Meet Jules’ sharpest critic and most valuable ally

12 DE AGOSTO DE 2025
Kathy Korevec Director of Product Google Labs
Mehadi Hassen Research Engineer
Yiguang (Amanda) Zhang Research Engineer

AI coding agents like Jules can build, refactor, and scaffold code while you focus on other things. That convenience and ease of use is thrilling, but can sometimes also mean subtle bugs, missed edge cases, and untested assumptions. That’s why we’re introducing a new capability in Jules that reviews and critiques code before you see it.


Critic augmented generation

The role is simple but powerful: while Jules builds, the critic functionality challenges. Every proposed change undergoes adversarial review before completion. Think of the critic feature as Jules’ peer reviewer, deeply familiar with code quality principles and unafraid to point out when you’ve reinvented a risky wheel.

The critic is integrated directly into the code generation process, called critic-augmented generation. For this first version, it’s a one-shot process that evaluates the final output in a single pass. Future milestones will aim to make it a true multi-step agent, capable of using tool calls or triggering after subtasks or before planning, but for now it reviews the complete generation at once. This will draw on multi-step research, where a critic validates outputs using external tools (like a code interpreter or search engine) and learns from those outcomes.


What the critic does

The critic doesn’t fix code, it flags it, then hands it back to Jules to improve. For example:

  • A patch that passes all tests but introduces a subtle logic error: “Output matches expected cases but fails on unseen inputs.”

  • A change that compiles but silently drops a required field: “function signature updated without handling all parameters.”

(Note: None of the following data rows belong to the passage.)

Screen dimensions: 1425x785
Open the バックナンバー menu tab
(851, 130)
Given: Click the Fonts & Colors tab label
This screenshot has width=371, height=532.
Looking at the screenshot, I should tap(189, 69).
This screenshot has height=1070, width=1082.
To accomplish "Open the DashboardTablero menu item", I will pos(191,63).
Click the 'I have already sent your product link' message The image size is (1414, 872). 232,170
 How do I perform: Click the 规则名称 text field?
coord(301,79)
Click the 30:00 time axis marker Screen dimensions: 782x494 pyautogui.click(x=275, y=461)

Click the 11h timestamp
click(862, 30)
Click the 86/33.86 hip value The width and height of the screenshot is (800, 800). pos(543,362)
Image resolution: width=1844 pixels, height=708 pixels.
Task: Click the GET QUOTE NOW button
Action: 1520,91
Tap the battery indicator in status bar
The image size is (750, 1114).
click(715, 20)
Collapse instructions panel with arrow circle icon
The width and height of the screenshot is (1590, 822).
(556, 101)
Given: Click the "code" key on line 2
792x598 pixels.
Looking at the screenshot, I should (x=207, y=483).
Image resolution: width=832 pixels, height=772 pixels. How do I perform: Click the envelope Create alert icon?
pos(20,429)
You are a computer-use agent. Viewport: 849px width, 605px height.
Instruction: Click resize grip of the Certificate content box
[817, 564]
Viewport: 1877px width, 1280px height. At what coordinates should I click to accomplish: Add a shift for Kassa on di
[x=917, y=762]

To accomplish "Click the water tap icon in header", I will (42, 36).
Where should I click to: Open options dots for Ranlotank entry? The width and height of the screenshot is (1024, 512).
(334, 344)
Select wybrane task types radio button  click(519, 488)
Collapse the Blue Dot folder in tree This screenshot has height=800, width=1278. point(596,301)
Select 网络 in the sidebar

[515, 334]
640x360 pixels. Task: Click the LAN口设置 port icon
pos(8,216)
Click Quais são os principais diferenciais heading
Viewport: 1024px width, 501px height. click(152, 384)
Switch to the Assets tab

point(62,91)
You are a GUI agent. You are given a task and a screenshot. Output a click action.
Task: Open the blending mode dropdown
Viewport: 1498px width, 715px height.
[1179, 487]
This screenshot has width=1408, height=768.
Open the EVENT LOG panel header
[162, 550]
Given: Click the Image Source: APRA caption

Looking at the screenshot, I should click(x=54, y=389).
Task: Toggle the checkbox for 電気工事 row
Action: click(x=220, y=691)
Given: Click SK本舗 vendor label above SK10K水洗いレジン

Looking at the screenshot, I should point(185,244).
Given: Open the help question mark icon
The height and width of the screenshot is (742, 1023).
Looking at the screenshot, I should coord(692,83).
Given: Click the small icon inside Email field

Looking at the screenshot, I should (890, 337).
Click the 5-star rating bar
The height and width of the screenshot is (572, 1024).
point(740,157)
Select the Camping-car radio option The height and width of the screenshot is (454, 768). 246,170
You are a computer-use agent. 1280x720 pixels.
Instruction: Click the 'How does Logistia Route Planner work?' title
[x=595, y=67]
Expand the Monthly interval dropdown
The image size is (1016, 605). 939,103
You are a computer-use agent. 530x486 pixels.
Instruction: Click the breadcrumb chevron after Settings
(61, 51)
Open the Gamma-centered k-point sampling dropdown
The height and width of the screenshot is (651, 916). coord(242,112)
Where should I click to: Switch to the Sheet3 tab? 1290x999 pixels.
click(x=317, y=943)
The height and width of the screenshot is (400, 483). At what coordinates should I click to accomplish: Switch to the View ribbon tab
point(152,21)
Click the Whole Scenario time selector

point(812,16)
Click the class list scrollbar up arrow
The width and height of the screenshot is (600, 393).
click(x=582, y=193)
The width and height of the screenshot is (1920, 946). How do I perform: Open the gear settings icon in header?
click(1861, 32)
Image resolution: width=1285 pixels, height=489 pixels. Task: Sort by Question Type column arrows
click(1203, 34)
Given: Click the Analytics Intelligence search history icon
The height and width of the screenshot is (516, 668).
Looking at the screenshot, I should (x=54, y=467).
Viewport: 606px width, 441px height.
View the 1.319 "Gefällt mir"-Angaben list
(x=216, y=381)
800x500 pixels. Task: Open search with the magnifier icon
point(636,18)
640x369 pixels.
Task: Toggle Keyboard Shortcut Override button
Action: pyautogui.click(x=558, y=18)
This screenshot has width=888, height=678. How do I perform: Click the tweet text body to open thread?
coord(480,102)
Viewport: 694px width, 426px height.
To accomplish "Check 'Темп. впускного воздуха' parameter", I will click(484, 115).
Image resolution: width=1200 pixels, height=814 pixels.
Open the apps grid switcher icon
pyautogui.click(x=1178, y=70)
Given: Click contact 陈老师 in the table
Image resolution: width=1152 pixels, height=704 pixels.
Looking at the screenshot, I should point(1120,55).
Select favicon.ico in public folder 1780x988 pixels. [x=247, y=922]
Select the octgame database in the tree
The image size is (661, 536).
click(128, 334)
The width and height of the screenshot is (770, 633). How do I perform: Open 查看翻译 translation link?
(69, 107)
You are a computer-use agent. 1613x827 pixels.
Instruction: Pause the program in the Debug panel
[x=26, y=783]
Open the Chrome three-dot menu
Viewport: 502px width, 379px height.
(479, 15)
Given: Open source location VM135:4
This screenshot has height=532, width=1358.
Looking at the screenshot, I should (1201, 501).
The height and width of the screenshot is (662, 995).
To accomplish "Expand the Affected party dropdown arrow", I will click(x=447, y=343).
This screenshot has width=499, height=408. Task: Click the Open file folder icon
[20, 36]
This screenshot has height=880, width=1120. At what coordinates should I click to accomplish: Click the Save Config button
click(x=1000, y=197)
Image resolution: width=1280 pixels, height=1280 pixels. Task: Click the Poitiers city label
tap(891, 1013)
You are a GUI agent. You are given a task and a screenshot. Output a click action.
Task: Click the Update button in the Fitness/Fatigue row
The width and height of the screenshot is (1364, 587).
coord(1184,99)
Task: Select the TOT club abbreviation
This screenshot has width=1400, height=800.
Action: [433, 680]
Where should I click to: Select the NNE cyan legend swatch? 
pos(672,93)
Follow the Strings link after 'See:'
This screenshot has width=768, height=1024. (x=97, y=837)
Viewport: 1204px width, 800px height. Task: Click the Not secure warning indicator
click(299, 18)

  • Code that works but uses an inefficient approach: “Algorithm produces correct result but with unnecessary O(n²) complexity.”

Because this happens after patch generation and before submission (possibly multiple times if still flagged), Jules can replan in real time. Our goal is fewer slop PRs, better test coverage, stronger security.


Not just another linter or test

Linters follow shallow, fixed rules; tests validate specific assertions. The critic capability understands the intent and context behind code. It’s closer to a reference-free evaluation method, judging correctness and robustness, without needing a gold-standard implementation.

It also takes cues from research on LLM-as-a-judge, where a model evaluates another model’s work for quality and correctness. This kind of automated judging is especially useful when integrated tightly with generation, turning review into a live feedback loop.


Here’s how it works:

1: You prompt Jules to start a task.

2: The critic feature reviews the candidate patch and its description in a single pass, making an overall judgement.

3: Jules responds to feedback before finishing, after which the critic can review the updated patch again and continue flagging anything it deems necessary until no further issues remain.

4: You receive code that’s already been internally reviewed.

This draws from actor-critic reinforcement learning (RL), where an “actor” generates and a “critic” evaluates. In RL, this loop updates the actor and critic based on a learning signal. In our LLM-as-critic setup, the pattern is similar: propose, then evaluate. However, instead of updating learning parameters, the feedback influences the current state and next steps. This same principle also underpins research on LLM-as-a-judge, where the critic’s evaluation guides quality without retraining.


Why it matters

In a world of rapid iteration, the critic moves the review to earlier in the process and into the act of generation itself. This means the code you review has already been interrogated, refined, and stress-tested. Of course, you should always review the generated code carefully before use.

Great developers don’t just write code, they question it. And now, so does Jules.